The representation of magnetic fields by magnetic field lines    is very useful in visualizing the strength and direction of the magnetic field. As shown in [link] , each of these lines forms a closed loop, even if not shown by the constraints of the space available for the figure. The field lines emerge from the north pole (N), loop around to the south pole (S), and continue through the bar magnet back to the north pole.

Magnetic field lines have several hard-and-fast rules:

  1. The direction of the magnetic field is tangent to the field line at any point in space. A small compass will point in the direction of the field line.
  2. The strength of the field is proportional to the closeness of the lines. It is exactly proportional to the number of lines per unit area perpendicular to the lines (called the areal density).
  3. Magnetic field lines can never cross, meaning that the field is unique at any point in space.
  4. Magnetic field lines are continuous, forming closed loops without a beginning or end. They are directed from the north pole to the south pole.

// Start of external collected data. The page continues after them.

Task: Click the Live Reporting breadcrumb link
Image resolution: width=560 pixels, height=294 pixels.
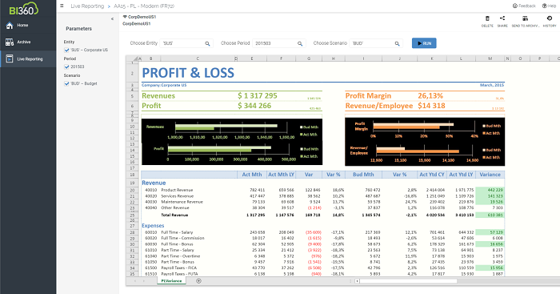Action: click(x=87, y=6)
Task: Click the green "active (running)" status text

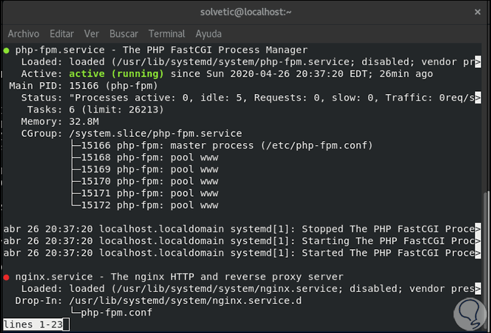Action: point(116,74)
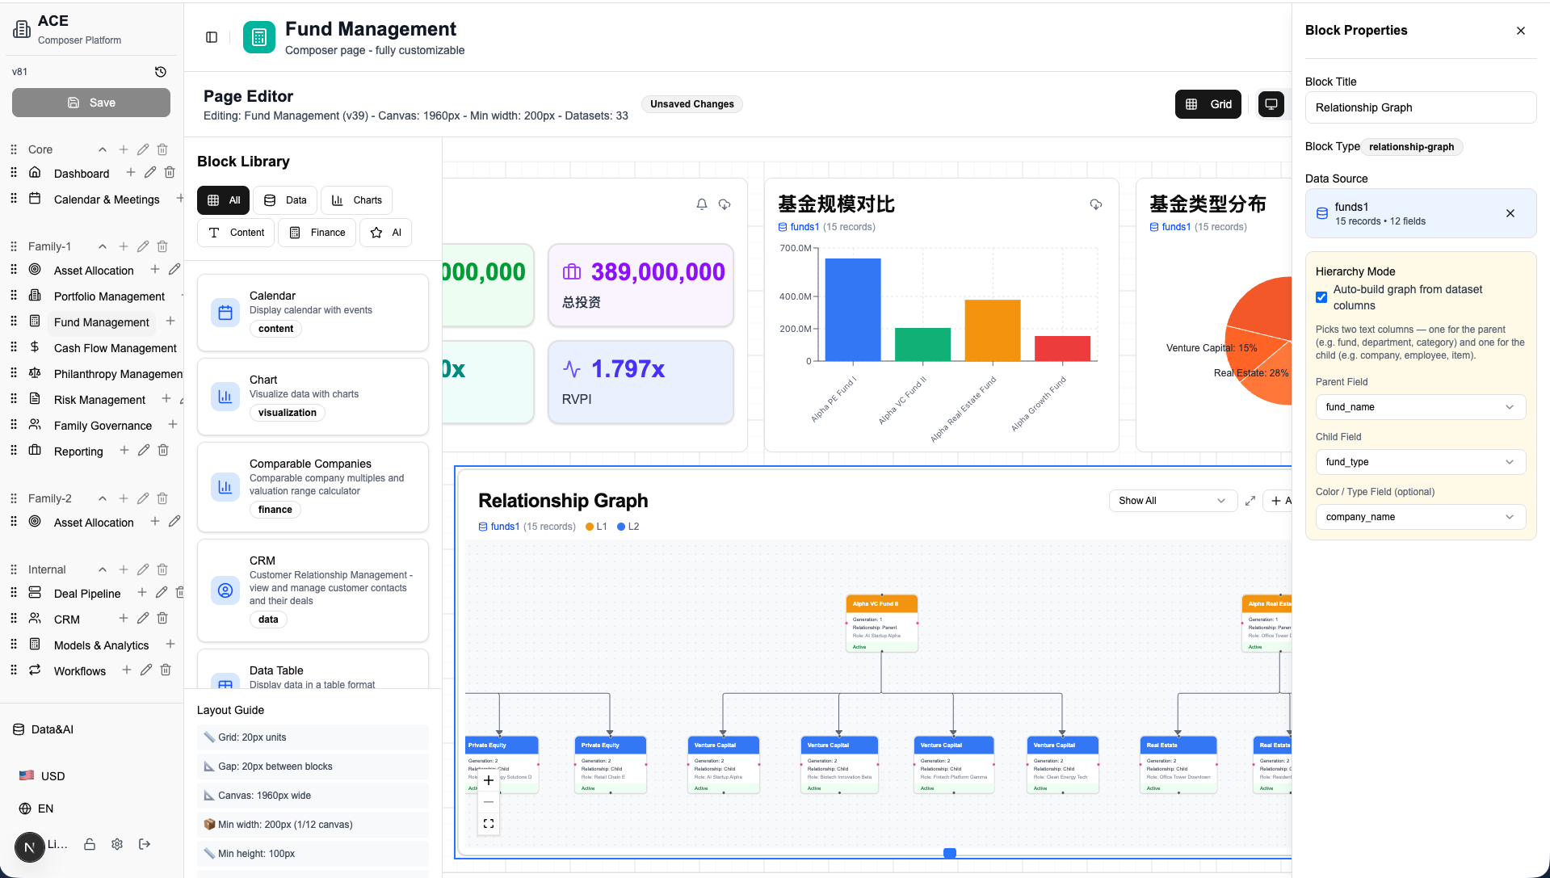
Task: Zoom in on the graph canvas
Action: click(x=489, y=780)
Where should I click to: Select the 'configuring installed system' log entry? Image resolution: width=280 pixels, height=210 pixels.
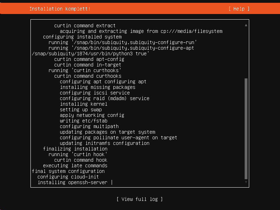pyautogui.click(x=82, y=37)
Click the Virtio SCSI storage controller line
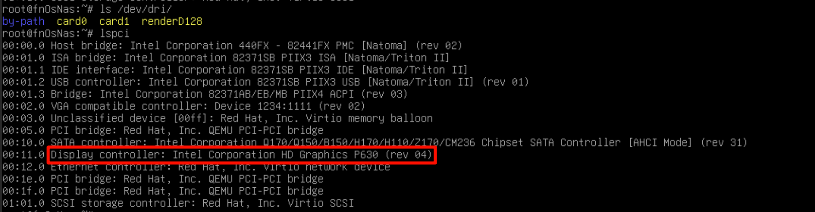The image size is (815, 212). coord(178,203)
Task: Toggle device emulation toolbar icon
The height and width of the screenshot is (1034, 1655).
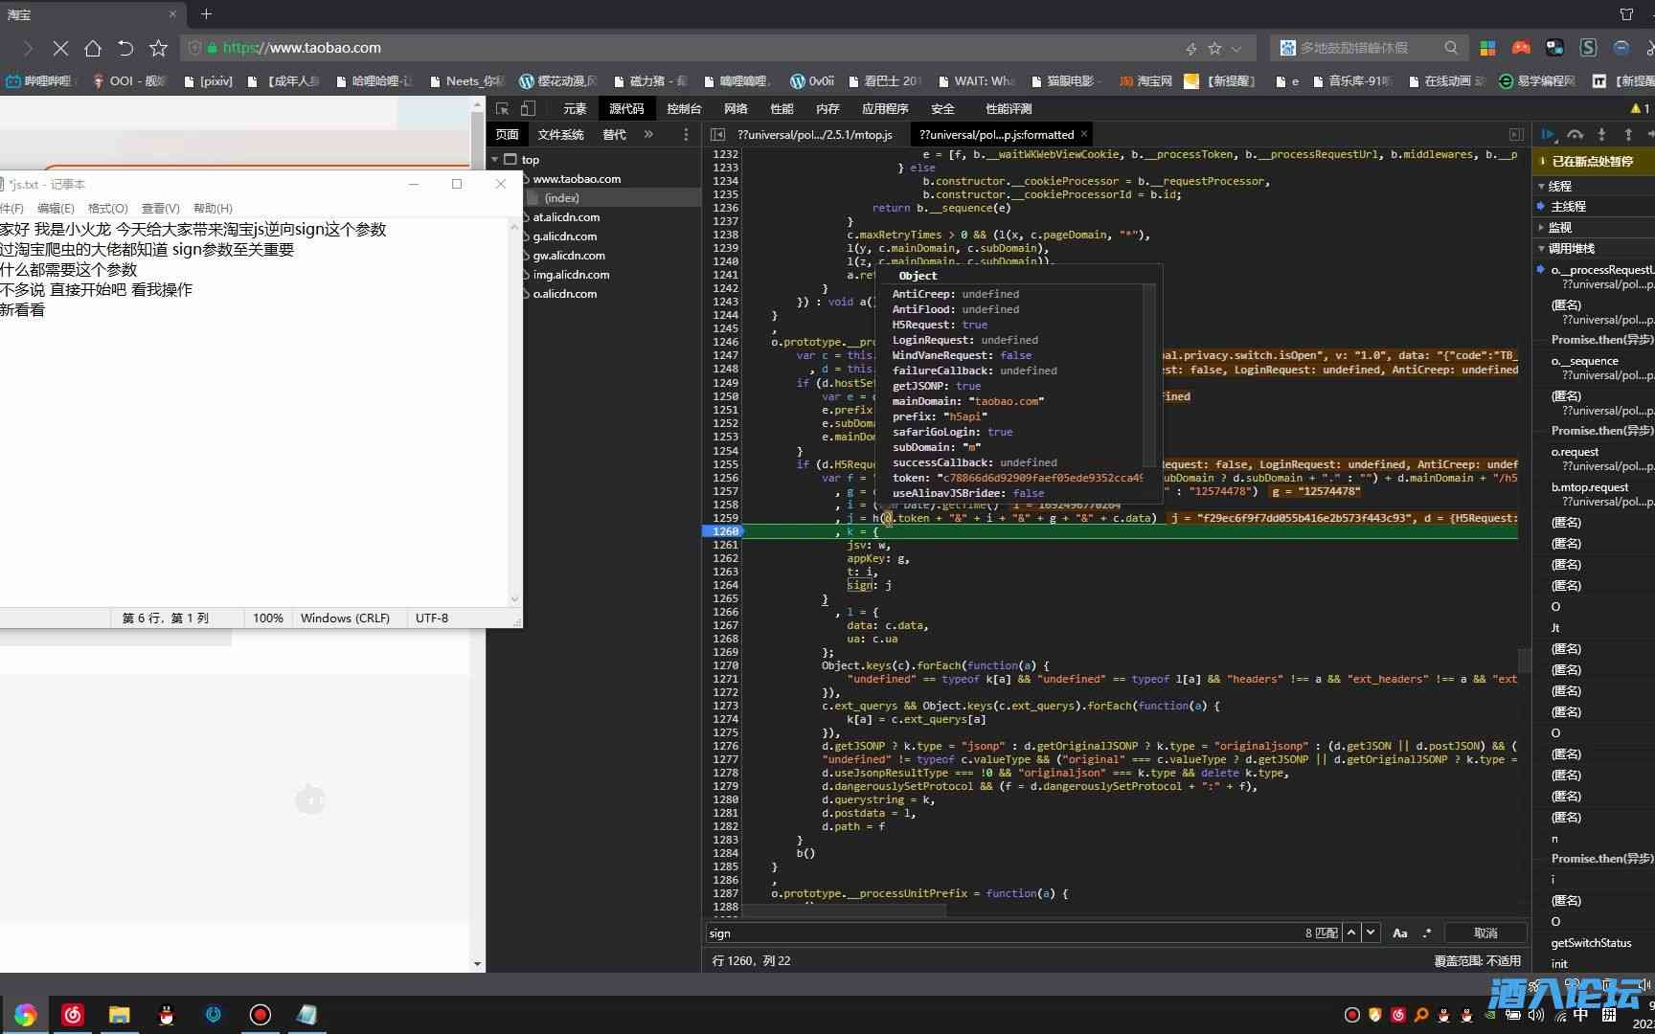Action: tap(528, 109)
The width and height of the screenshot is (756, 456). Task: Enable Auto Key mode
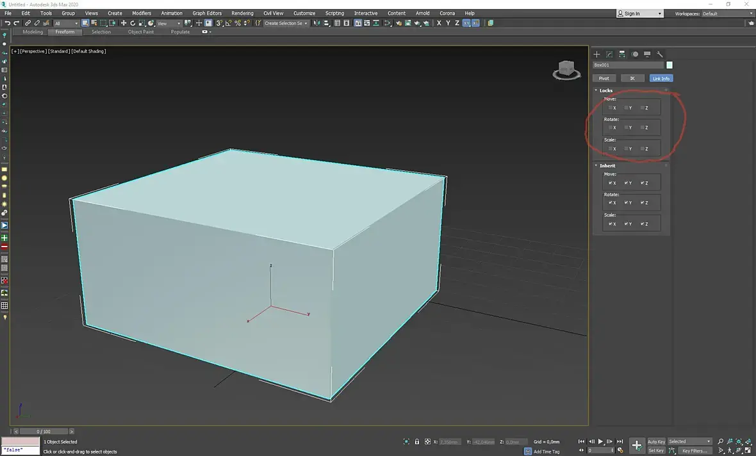click(x=656, y=441)
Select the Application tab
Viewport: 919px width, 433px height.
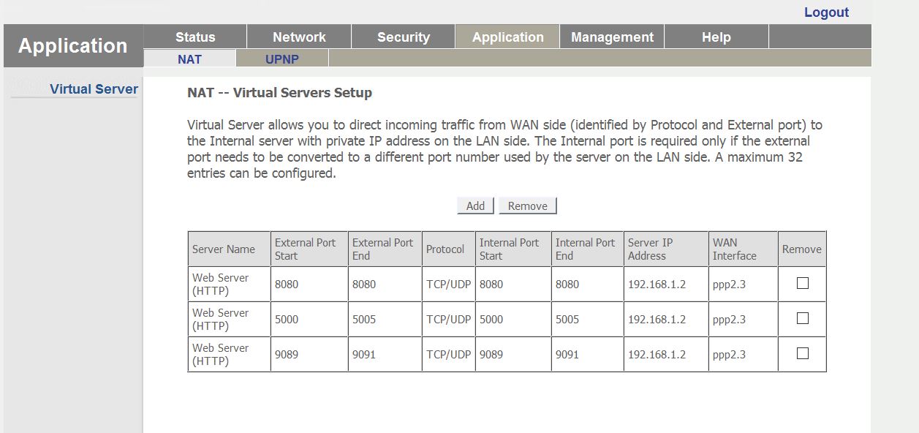tap(507, 37)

The last property is related to the fact that the north and south poles cannot be separated. It is a distinct difference from electric field lines, which generally begin on positive charges and end on negative charges or at infinity. If isolated magnetic charges (referred to as magnetic monopoles ) existed, then magnetic field lines would begin and end on them.

An illustration of magnetic field lines for three configurations. Figure a shows a bar magnet with a north and south pole. The field lines come out of the north pole and curve out and around to the south pole. Figure b shows north and south poles separated by a gap. The field lines again come out of the north pole, curve out, and enter the south pole. The lines are denser in the gap, and less dense outside. Figure c shows two north poles separated by a gap. Field lines come out of both poles and curve outward. The lines coming out of each pole appear as if the repel the lines coming from the other pole.
Magnetic field lines are defined to have the direction in which a small compass points when placed at a location in the field. The strength of the field is proportional to the closeness (or density) of the lines. If the interior of the magnet could be probed, the field lines would be found to form continuous, closed loops. To fit in a reasonable space, some of these drawings may not show the closing of the loops; however, if enough space were provided, the loops would be closed.

Summary

  • Charges moving across a magnetic field experience a force determined by F = q v × B . The force is perpendicular to the plane formed by v and B .
  • The direction of the force on a moving charge is given by the right hand rule 1 (RHR-1): Sweep your fingers in a velocity, magnetic field plane. Start by pointing them in the direction of velocity and sweep towards the magnetic field. Your thumb points in the direction of the magnetic force for positive charges.
  • Magnetic fields can be pictorially represented by magnetic field lines, which have the following properties:
    1. The field is tangent to the magnetic field line.
    2. Field strength is proportional to the line density.
    3. Field lines cannot cross.
    4. Field lines form continuous, closed loops.
  • Magnetic poles always occur in pairs of north and south—it is not possible to isolate north and south poles.

Conceptual questions

Discuss the similarities and differences between the electrical force on a charge and the magnetic force on a charge.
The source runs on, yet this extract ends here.